Frankly, I still feel that I haven't seen something that cannot be
done with current state of the Ruby art (including 1.9 lookarounds).
The fact that your tool has benefited from this feature does not mean
that there are no other ways or even simpler ways to implement it. :-)

> > My questions would be:
> >
> > - What do we gain?
>
> It's hard for me to put into words: My perl text analyzer tool (grok)
> gains much from this particular feature. I can do crazy things like say
> match an IP and also require that IP match another pattern;

That can be done differently - even with 1.8.x (see my first comment).

> or match a
> number and also require that number meet an additional condition such as
> "num > 10" and only numbers > 10 will be matched.

Same here.

irb(main):023:0> s.to_enum(:scan, /\d+/).each {|m| p m if m.to_i > 200}
"456"
=> "foo 123 bar 456 baz"

> Additionally, we can
> use this to call functions or callbacks when portions of a regexp are
> reached (useful for debugging your regexes, etc).

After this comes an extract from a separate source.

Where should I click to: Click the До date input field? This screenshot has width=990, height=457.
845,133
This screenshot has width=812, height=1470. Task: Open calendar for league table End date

That sounds interesting. Can you show a more concrete example?  Still
I am not sure whether better debugging alone is justification enough
to introduce such a complex new feature - especially given all the
dependencies and problems with using a third party lib (see other
comments).

> > - Does the feature influence matching speed of RX that do not make use of it?
>
> Nope, and hurray for that! Basically, your regex gets compiled into a
> series of opcodes when you do Regex.new(). If you don't use a given
> regex feature, then that feature isn't compiled into your executable
> opcode string and doesn't get used at match-time.

Good.

> > - Also, I'd check the rationale why the Perl people choose to not let
> > the code influence matching.  Maybe there is a good reason to do that
> > which applies to Ruby as well.
>
> In fact, perl lets you go beyond influencing success and failure.

I thought you said that in Perl result of the expression would not
influence matching. But I do see now this is irrelevant. Thanks for
the update!

> Pretty cool feature.

Indeed.  But I'd prefer usefulness, usability and efficiency over coolness. :-)

> Looking at ruby's Regexp docs, it seems like /#{stuff}/ is evaluated each time a match is attempted, but I'm not sure that's the case:

It is evaluated once per invocation. Since #scan is a method
invocation it is evaluated only once in your example:

>  % ruby -e '"abc".scan(/.#{puts "hi"}/) { |x| puts x }'
>  hi
>  a
>  b
>  e
>
> 'hi' is only output once. I could be doing something wrong, though, or
> my interpretation of the ruby pickaxe is wrong.

The latter.

> Thanks for your feedback :)

You're welcome.

Cheers

robert

from Wolfgang Nádasi-Donner, Mon Oct 01 10:58:35 -0400 2007

> Frankly, I still feel that I haven't seen something that cannot be
> done with current state of the Ruby art (including 1.9 lookarounds).
The actual look behind feature has the disadvantage, that the pattern must have 
a fixed length.

I agree that everything is possible without any change - we have access to a 
complete MatchData-Object inside a scan block, and there are no problems to 
access the complete String object too - but it is much more compact and natural 
with callback inside the pattern (including access to the partial MatchData and 
use result as success/failure inside the RegEx engine).

This may not be of any interest in larger programs which have to be maintained, 
but it is helpful for "one to some" liners and interactive text processing (may 
be using 'irb'), which are usually "use and throw away" programs. These kind of 
programs are very often needed. Ruby programs replace Perl programs more and 
more for short textual processing programs.